* Stored data:
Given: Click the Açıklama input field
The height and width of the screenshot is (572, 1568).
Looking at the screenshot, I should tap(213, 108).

==

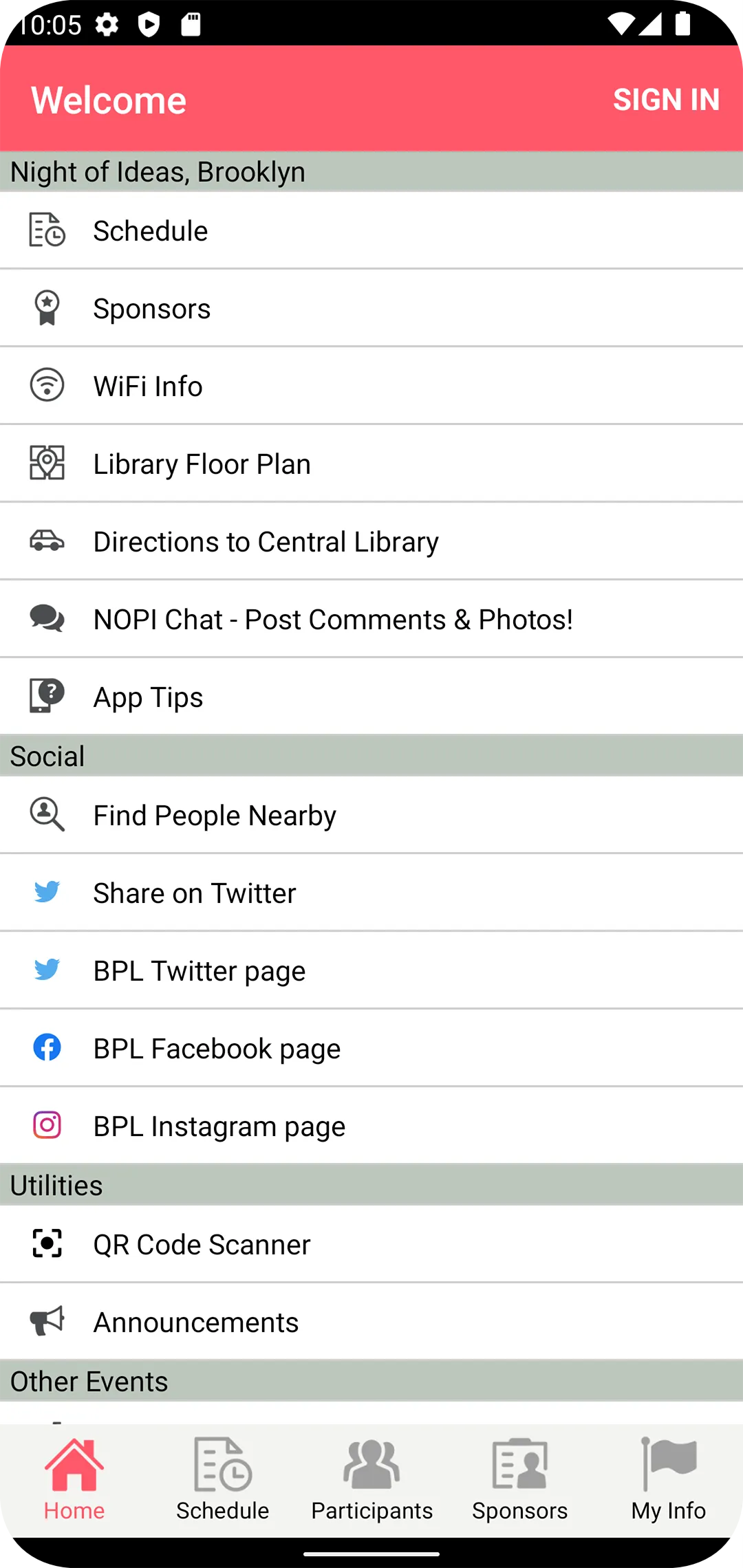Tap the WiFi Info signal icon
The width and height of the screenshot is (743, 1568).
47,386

--

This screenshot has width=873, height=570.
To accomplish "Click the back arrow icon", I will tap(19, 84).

* What you need to do:
In the entries above, find each line containing the string "Click" and copy it.

* Written answer:
Given: Click the Açıklama input field
To accomplish "Click the back arrow icon", I will tap(19, 84).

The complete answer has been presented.